If you can afford to, increasing your contributions by 1 percentage point each year — say, from 5 percent of your salary to 6 percent — can make a big difference in the long run, said Brendan Mullooly, a financial planner in Wall Township, N.J.
Steven Brett, president of Marcum Financial Services in New York, offered this additional advice: “Start as early as possible and take advantage of compounding and time. The earlier you do it, the less you have to put away.”
If your employer doesn’t offer a retirement plan, you can open an individual retirement account.

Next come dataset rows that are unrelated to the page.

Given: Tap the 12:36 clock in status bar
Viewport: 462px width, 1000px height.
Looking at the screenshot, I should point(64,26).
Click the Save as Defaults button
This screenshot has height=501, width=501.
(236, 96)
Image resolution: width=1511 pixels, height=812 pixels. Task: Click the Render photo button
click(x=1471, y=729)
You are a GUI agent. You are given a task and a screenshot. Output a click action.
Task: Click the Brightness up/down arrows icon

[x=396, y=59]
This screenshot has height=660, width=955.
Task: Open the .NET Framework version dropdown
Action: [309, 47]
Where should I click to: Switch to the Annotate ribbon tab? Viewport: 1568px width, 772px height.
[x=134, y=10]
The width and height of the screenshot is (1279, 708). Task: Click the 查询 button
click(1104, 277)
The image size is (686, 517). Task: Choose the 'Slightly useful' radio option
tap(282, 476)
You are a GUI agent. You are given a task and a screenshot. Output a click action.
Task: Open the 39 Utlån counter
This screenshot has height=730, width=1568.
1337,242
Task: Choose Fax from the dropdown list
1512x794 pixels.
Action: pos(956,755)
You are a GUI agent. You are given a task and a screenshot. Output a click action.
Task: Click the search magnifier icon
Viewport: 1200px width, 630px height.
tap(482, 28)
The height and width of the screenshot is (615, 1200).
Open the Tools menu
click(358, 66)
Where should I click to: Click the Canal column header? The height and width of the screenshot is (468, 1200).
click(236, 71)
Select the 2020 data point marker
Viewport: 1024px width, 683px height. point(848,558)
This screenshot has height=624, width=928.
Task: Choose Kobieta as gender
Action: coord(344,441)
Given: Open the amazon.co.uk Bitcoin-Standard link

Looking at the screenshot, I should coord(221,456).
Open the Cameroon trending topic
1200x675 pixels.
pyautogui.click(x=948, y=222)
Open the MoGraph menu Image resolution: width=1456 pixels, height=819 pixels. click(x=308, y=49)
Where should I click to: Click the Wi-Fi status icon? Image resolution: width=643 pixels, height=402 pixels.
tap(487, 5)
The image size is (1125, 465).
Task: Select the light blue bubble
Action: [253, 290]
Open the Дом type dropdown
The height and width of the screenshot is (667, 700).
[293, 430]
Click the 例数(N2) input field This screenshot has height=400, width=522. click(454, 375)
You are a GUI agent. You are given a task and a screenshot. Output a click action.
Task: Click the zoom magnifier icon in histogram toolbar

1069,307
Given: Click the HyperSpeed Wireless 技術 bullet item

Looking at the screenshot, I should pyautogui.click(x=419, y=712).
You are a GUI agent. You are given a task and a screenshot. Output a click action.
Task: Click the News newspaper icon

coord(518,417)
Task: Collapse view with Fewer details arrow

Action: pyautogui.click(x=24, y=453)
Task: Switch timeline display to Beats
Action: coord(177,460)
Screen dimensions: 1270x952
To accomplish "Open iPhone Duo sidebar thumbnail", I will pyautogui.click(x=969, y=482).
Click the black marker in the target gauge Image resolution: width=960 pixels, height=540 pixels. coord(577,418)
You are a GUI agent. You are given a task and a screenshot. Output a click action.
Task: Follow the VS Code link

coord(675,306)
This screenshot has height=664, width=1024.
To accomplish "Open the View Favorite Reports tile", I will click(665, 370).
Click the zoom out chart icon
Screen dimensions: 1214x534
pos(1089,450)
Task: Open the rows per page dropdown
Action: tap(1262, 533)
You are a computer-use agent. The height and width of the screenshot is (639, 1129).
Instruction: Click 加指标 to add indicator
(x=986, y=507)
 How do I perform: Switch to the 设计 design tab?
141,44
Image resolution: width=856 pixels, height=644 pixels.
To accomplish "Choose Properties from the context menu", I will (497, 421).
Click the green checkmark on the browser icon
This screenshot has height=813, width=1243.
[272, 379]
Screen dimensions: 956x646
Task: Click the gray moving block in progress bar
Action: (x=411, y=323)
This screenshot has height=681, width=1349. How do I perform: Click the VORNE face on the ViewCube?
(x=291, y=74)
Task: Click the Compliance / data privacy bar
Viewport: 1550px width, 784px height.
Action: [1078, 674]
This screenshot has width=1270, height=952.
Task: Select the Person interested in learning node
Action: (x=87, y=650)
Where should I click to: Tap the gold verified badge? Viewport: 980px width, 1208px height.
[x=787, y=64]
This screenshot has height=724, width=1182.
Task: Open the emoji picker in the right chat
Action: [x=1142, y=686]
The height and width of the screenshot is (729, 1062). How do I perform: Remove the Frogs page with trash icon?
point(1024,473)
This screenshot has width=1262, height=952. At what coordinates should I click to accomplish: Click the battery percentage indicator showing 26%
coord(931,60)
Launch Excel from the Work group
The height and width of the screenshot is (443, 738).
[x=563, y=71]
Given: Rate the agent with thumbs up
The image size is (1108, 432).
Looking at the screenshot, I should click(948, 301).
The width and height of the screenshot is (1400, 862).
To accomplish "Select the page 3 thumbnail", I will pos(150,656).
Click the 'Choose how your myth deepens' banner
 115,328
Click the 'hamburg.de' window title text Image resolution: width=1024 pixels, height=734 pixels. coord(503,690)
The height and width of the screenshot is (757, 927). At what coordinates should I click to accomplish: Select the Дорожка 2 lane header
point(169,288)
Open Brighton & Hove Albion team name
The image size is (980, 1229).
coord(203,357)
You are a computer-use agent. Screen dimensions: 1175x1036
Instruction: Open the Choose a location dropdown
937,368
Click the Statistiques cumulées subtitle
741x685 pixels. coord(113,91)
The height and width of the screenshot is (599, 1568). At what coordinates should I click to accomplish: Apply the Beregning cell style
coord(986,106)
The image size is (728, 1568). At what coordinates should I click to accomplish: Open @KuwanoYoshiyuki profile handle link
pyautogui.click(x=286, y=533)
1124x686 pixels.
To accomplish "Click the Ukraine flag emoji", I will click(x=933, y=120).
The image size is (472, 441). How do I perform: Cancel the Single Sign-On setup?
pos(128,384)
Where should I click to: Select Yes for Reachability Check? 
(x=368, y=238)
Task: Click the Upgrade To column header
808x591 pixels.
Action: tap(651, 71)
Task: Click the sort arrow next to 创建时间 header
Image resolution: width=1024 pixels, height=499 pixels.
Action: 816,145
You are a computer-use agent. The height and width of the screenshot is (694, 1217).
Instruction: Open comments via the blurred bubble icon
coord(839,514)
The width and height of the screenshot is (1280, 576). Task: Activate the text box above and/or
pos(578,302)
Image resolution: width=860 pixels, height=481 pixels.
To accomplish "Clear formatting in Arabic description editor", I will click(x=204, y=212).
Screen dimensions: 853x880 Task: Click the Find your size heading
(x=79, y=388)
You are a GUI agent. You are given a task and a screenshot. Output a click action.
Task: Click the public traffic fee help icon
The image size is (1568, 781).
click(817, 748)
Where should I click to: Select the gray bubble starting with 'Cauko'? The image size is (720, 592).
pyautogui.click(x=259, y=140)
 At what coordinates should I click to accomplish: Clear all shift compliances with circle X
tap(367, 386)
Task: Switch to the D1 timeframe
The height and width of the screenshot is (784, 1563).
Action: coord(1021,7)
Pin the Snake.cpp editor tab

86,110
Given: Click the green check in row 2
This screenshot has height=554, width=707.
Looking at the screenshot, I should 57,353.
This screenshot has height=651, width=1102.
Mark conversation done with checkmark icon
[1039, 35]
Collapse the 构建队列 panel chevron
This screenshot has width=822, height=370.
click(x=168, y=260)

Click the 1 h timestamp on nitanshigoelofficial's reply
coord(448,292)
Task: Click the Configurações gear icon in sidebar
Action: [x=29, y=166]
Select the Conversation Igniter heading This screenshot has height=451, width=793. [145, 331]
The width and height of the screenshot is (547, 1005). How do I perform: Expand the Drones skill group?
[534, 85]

Contribution limits to I.R.A.s are also increasing next year, for the first time in five years. For 2019, you can contribute up to $6,000, an increase of $500. People 50 and older can save an extra $1,000, for a total of $7,000.
Here are some questions and answers about retirement savings:
Is it too late to contribute more to my 401(k) for 2018?
Marina Edwards, a senior director of retirement with Willis Towers Watson, suggested that workers ask their human resources department to provide an estimate of what their contributions will be for this year. If they haven’t met this year’s maximum contribution of $18,500, and can afford to put away more money, they may want to consider increasing their payroll contributions.
Is it better to contribute to my 401(k), or to a health savings account?
Contribute to both if you are eligible, Ms. Edwards said. H.S.A.s are special savings accounts available to people with certain high-deductible health insurance plans. Their “triple tax” benefit makes them an excellent way to save, she said. Money goes in tax free, grows tax free and is withdrawn tax free, when the money is spent on eligible health and medical expenses.
Many people confuse H.S.A.s with flexible health spending accounts, which are geared toward short-term health needs, Ms. Edwards said. You can use the money in an H.S.A. for current health needs if you must, but letting it grow long term is smart, she said, since most people will have health needs in retirement.
Ms. Edwards suggests a three-step approach: Contribute to your 401(k) up to the company match. Then fund your H.S.A., to the maximum if possible. (For 2018, individuals can contribute up to $3,450; the total rises to $3,500 in 2019. The limit for catch-up contributions by those 55 and older remains $1,000.)